* [ENTRIES]
★ ★ ★ ★ ★

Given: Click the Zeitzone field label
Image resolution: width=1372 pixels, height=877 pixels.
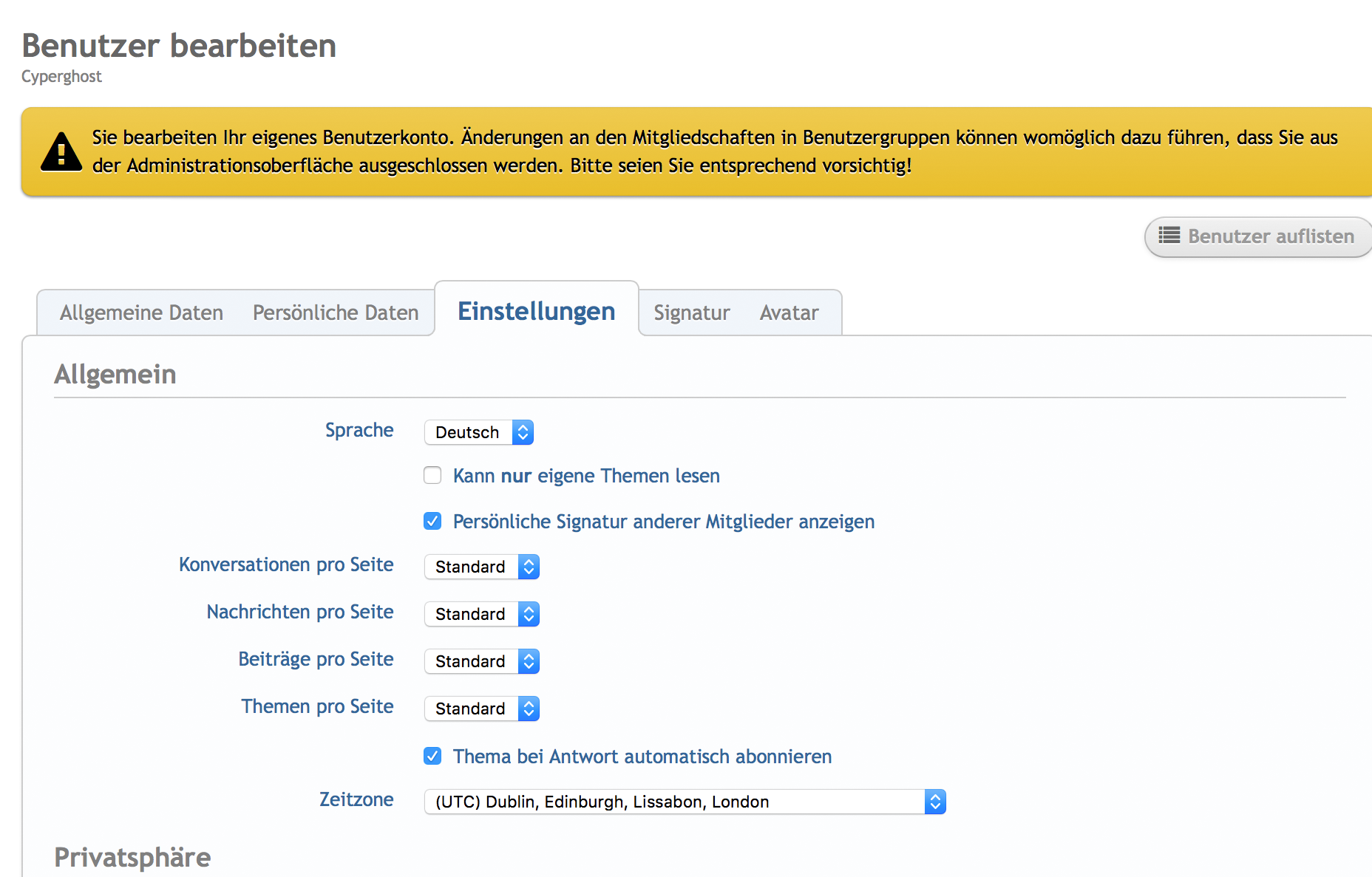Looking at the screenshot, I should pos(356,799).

★ ★ ★ ★ ★

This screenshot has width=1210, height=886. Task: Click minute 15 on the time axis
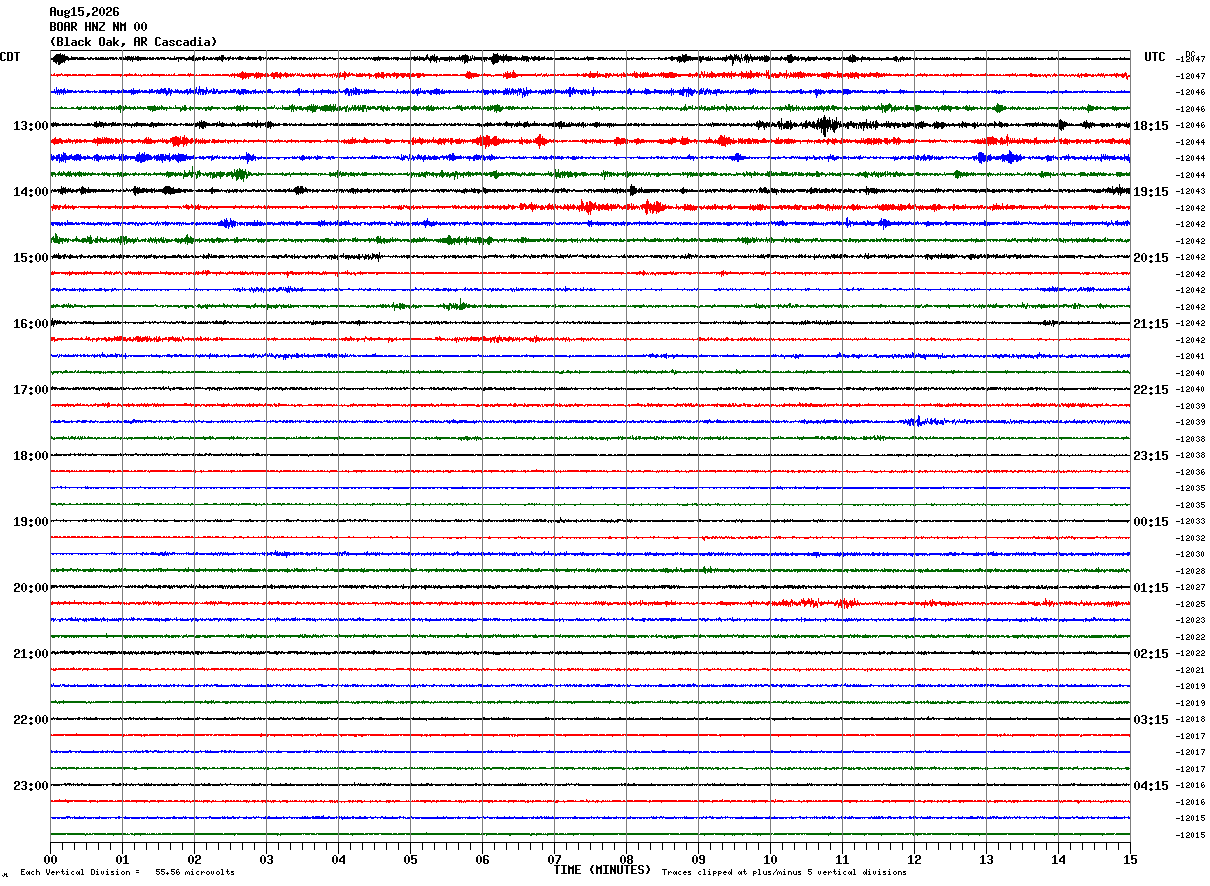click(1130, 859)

★ ★ ★ ★ ★

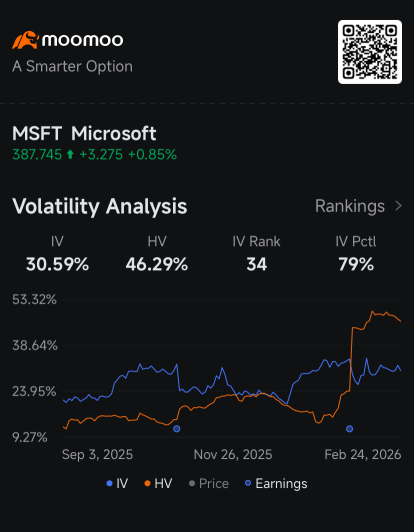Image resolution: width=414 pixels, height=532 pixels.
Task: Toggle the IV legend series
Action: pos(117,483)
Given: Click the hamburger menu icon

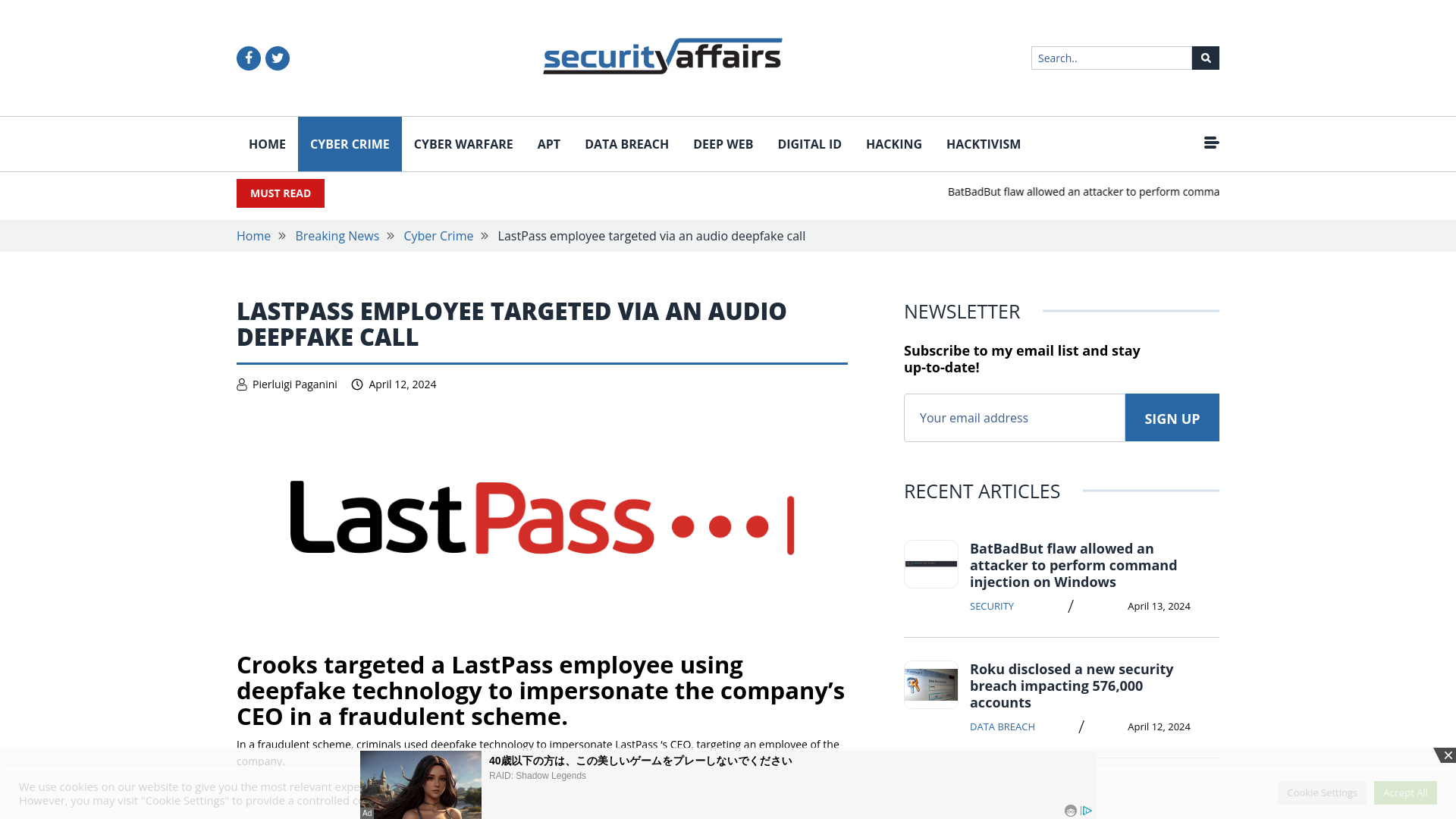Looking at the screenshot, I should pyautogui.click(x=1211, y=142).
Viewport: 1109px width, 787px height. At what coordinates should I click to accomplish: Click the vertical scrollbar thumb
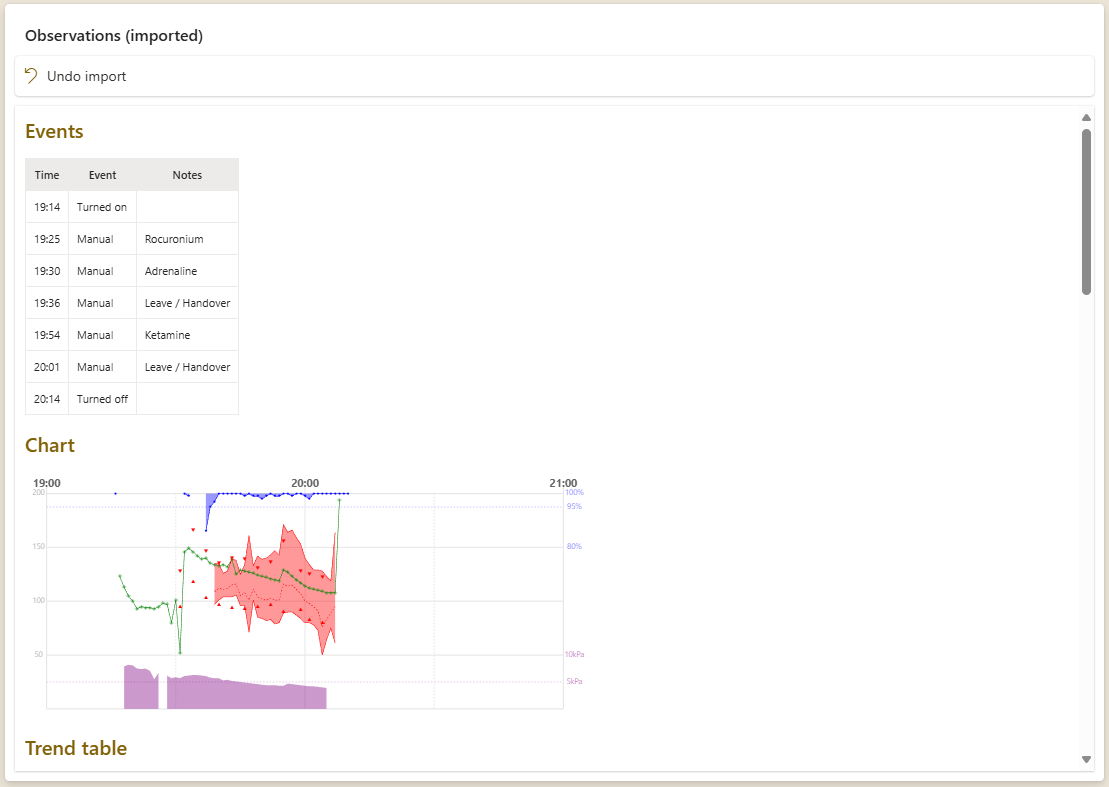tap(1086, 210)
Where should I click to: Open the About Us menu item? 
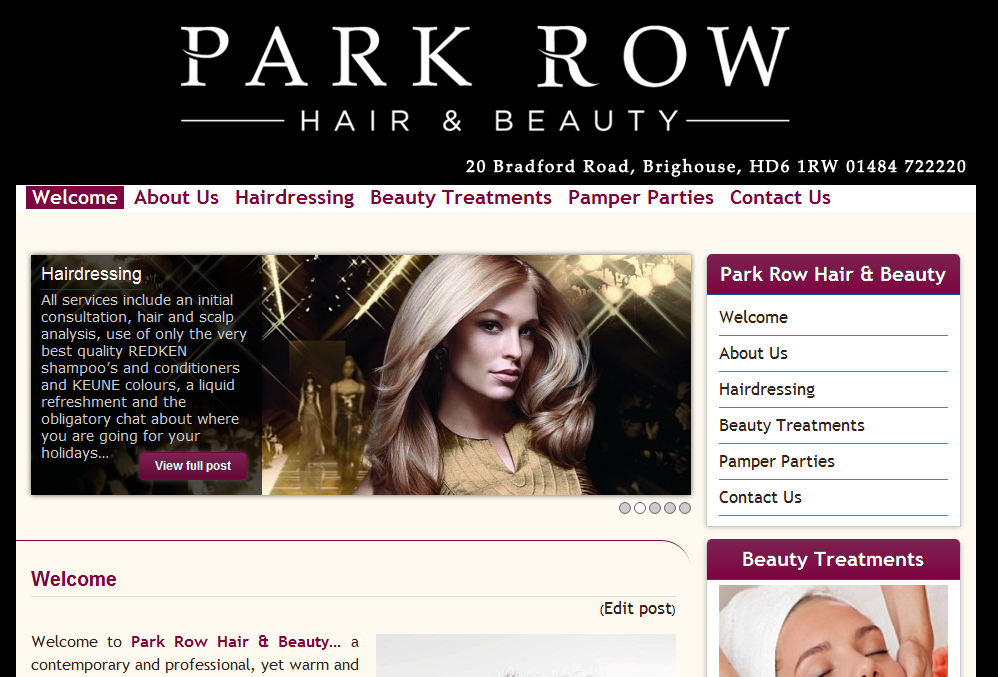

★ ★ ★ ★ ★

Recast everything from the line containing "This screenshot has" down to the line containing "click(1130, 859)" as a JSON list of strings, one string per line, omitting blank lines and any pictures.

* [FULL RESPONSE]
[
  "This screenshot has width=1210, height=886. Task: Click minute 15 on the time axis",
  "click(1130, 859)"
]